The study has a number of limitations. The sample size is small, and statistical interpretation should be made with caution. Even though the sample was collected from different districts, Nepal is a very ethnically and culturally diverse country and the results may not be representative of the situation for NDD caregivers in rural Nepal. As there is no public register of children with NDD, information about possible children with NDD in the area was gathered from local people, youth clubs, local authorities, and other organizations, and cases might have been missed out. No participants refused to participate in the study. However some families may not have wanted to disclose that they have a disabled child. This may be a bias as such children would not be included in the study.

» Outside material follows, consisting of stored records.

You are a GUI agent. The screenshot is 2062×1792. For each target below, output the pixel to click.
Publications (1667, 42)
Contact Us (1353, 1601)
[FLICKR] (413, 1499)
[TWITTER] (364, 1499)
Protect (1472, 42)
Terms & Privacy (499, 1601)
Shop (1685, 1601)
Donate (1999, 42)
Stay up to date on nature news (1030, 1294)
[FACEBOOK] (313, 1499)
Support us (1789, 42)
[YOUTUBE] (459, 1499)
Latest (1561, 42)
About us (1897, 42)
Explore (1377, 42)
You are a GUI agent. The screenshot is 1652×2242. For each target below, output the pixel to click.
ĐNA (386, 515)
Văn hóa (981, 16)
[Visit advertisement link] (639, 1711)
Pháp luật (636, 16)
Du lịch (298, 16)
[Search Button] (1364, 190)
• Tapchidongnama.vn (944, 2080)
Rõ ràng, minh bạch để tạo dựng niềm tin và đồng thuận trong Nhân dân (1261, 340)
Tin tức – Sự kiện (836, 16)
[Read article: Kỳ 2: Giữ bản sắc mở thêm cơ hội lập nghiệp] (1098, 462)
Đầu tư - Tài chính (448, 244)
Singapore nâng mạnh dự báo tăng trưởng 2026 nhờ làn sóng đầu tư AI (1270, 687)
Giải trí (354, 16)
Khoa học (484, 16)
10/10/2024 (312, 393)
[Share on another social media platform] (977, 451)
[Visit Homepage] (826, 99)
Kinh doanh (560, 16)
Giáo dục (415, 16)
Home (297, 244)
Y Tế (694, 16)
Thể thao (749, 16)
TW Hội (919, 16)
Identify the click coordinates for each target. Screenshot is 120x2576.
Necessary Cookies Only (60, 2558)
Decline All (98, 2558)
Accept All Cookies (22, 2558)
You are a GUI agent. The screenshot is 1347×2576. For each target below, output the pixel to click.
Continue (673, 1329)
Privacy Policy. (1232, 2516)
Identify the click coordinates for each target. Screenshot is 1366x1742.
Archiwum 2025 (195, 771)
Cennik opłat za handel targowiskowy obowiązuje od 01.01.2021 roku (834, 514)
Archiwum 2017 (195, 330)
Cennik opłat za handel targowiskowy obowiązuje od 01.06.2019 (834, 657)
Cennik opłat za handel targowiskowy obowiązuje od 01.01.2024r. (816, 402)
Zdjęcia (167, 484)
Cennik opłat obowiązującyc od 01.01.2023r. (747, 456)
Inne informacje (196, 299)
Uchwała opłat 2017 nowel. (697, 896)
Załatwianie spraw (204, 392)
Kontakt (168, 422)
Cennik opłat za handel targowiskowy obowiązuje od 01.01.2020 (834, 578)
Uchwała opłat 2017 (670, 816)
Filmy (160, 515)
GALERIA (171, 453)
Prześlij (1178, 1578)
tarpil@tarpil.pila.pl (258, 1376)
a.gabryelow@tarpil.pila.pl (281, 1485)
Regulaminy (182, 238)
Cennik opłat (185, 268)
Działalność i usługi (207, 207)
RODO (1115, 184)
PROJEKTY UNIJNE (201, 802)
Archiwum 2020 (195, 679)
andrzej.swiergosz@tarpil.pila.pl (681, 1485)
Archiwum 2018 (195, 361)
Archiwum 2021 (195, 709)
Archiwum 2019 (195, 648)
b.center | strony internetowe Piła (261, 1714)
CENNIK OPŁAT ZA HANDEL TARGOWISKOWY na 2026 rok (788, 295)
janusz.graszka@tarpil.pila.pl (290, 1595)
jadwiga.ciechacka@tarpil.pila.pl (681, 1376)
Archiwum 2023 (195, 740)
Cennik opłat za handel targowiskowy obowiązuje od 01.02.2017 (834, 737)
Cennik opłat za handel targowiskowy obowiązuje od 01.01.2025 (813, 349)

4.2. Implications and Recommendations
The caregiver’s situation is often difficult, with a high burden of caregiving severely affecting mental health and quality of life. Lack of services for both disability and mental health seems to be adding to the burden of these caregivers. For most of the caregivers, there seemed to be no available mental health services locally. We suggest that interventions for this group will be more effective if they also involve a specialized and direct focus on caregiver’s mental health and coping. Sensitive care and support of the caregivers should be included in the follow-up of disabled children, and the caregivers could be screened with simple tools such as the GHQ-12 for more serious psychological distress. Decreasing caregiver burden and ensuring informal psychosocial support as well as support from health workers may be of importance to reduce psychological distress.